*MATERIAL PROVIDED*

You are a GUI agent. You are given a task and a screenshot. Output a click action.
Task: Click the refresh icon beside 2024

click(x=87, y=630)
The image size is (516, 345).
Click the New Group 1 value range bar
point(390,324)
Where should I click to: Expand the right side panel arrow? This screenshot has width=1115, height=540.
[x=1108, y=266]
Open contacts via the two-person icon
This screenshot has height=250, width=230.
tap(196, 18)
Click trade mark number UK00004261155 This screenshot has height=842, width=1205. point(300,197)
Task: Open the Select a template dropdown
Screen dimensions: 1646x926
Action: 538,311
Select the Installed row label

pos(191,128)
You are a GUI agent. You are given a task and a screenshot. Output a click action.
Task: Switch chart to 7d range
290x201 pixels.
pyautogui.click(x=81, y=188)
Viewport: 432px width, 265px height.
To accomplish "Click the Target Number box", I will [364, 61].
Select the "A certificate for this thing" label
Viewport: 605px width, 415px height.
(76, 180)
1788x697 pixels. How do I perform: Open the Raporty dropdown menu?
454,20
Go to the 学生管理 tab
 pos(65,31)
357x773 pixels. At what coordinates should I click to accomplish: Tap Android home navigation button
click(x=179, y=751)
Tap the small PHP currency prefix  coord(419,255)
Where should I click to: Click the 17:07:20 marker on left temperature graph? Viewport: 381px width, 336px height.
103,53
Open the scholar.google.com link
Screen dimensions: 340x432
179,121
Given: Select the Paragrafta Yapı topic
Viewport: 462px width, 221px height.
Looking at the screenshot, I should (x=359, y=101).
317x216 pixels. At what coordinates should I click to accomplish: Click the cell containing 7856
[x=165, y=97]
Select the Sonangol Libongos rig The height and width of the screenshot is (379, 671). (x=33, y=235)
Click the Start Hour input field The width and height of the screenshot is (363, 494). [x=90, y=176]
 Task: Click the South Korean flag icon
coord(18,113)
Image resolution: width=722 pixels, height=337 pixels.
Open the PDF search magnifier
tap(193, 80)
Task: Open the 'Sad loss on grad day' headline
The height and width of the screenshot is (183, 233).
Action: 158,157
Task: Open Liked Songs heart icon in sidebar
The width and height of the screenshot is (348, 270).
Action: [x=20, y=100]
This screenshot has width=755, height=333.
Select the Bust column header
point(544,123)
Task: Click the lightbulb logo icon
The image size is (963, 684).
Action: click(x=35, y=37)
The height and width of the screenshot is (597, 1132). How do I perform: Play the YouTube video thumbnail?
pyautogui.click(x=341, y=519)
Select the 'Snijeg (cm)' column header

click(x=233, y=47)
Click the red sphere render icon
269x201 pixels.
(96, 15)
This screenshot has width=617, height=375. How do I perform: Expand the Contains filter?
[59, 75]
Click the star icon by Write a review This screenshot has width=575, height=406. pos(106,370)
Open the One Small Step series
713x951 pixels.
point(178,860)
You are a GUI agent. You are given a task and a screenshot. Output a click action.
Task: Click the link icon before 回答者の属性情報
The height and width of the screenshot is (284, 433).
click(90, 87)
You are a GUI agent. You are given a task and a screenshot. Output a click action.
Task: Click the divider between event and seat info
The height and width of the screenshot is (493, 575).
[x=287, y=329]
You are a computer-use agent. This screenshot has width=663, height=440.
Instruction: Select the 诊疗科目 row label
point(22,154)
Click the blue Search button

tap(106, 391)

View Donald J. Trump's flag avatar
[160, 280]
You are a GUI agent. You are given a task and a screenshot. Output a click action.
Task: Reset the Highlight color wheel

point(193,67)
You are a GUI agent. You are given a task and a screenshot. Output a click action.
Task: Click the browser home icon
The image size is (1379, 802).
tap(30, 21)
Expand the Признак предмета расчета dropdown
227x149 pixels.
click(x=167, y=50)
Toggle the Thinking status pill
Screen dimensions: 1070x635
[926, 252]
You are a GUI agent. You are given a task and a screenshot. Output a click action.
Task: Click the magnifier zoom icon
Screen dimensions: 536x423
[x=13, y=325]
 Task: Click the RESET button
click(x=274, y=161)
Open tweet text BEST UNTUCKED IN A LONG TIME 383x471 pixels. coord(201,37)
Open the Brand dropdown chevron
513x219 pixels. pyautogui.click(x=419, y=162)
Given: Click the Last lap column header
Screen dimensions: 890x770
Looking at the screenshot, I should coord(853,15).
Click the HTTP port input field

*TASK PROMPT*
Produce an identical printout of the material above.

*RESULT BELOW*
You are a GUI agent. You are given a task and a screenshot. Output a click action.
Task: Click the refresh icon beside 2024

click(x=87, y=630)
The image size is (516, 345).
Click the New Group 1 value range bar
point(390,324)
Where should I click to: Expand the right side panel arrow? This screenshot has width=1115, height=540.
[x=1108, y=266]
Open contacts via the two-person icon
This screenshot has height=250, width=230.
tap(196, 18)
Click trade mark number UK00004261155 This screenshot has height=842, width=1205. point(300,197)
Task: Open the Select a template dropdown
Screen dimensions: 1646x926
Action: 538,311
Select the Installed row label

pos(191,128)
You are a GUI agent. You are given a task and a screenshot. Output a click action.
Task: Switch chart to 7d range
290x201 pixels.
pyautogui.click(x=81, y=188)
Viewport: 432px width, 265px height.
To accomplish "Click the Target Number box", I will [364, 61].
Select the "A certificate for this thing" label
Viewport: 605px width, 415px height.
(76, 180)
1788x697 pixels. How do I perform: Open the Raporty dropdown menu?
454,20
Go to the 学生管理 tab
 pos(65,31)
357x773 pixels. At what coordinates should I click to accomplish: Tap Android home navigation button
click(x=179, y=751)
Tap the small PHP currency prefix  coord(419,255)
Where should I click to: Click the 17:07:20 marker on left temperature graph? Viewport: 381px width, 336px height.
103,53
Open the scholar.google.com link
Screen dimensions: 340x432
179,121
Given: Select the Paragrafta Yapı topic
Viewport: 462px width, 221px height.
Looking at the screenshot, I should (x=359, y=101).
317x216 pixels. At what coordinates should I click to accomplish: Click the cell containing 7856
[x=165, y=97]
Select the Sonangol Libongos rig The height and width of the screenshot is (379, 671). (x=33, y=235)
Click the Start Hour input field The width and height of the screenshot is (363, 494). [x=90, y=176]
 Task: Click the South Korean flag icon
coord(18,113)
Image resolution: width=722 pixels, height=337 pixels.
Open the PDF search magnifier
tap(193, 80)
Task: Open the 'Sad loss on grad day' headline
The height and width of the screenshot is (183, 233).
Action: 158,157
Task: Open Liked Songs heart icon in sidebar
The width and height of the screenshot is (348, 270).
Action: [x=20, y=100]
This screenshot has width=755, height=333.
Select the Bust column header
point(544,123)
Task: Click the lightbulb logo icon
The image size is (963, 684).
Action: click(x=35, y=37)
The height and width of the screenshot is (597, 1132). How do I perform: Play the YouTube video thumbnail?
pyautogui.click(x=341, y=519)
Select the 'Snijeg (cm)' column header

click(x=233, y=47)
Click the red sphere render icon
269x201 pixels.
(96, 15)
This screenshot has width=617, height=375. How do I perform: Expand the Contains filter?
[59, 75]
Click the star icon by Write a review This screenshot has width=575, height=406. pos(106,370)
Open the One Small Step series
713x951 pixels.
point(178,860)
You are a GUI agent. You are given a task and a screenshot. Output a click action.
Task: Click the link icon before 回答者の属性情報
The height and width of the screenshot is (284, 433).
click(90, 87)
You are a GUI agent. You are given a task and a screenshot. Output a click action.
Task: Click the divider between event and seat info
The height and width of the screenshot is (493, 575).
[x=287, y=329]
You are a computer-use agent. This screenshot has width=663, height=440.
Instruction: Select the 诊疗科目 row label
point(22,154)
Click the blue Search button

tap(106, 391)

View Donald J. Trump's flag avatar
[160, 280]
You are a GUI agent. You are given a task and a screenshot. Output a click action.
Task: Reset the Highlight color wheel

point(193,67)
You are a GUI agent. You are given a task and a screenshot. Output a click action.
Task: Click the browser home icon
The image size is (1379, 802).
tap(30, 21)
Expand the Признак предмета расчета dropdown
227x149 pixels.
click(x=167, y=50)
Toggle the Thinking status pill
Screen dimensions: 1070x635
[926, 252]
You are a GUI agent. You are given a task and a screenshot. Output a click action.
Task: Click the magnifier zoom icon
Screen dimensions: 536x423
[x=13, y=325]
 Task: Click the RESET button
click(x=274, y=161)
Open tweet text BEST UNTUCKED IN A LONG TIME 383x471 pixels. coord(201,37)
Open the Brand dropdown chevron
513x219 pixels. pyautogui.click(x=419, y=162)
Given: Click the Last lap column header
Screen dimensions: 890x770
Looking at the screenshot, I should coord(853,15).
Click the HTTP port input field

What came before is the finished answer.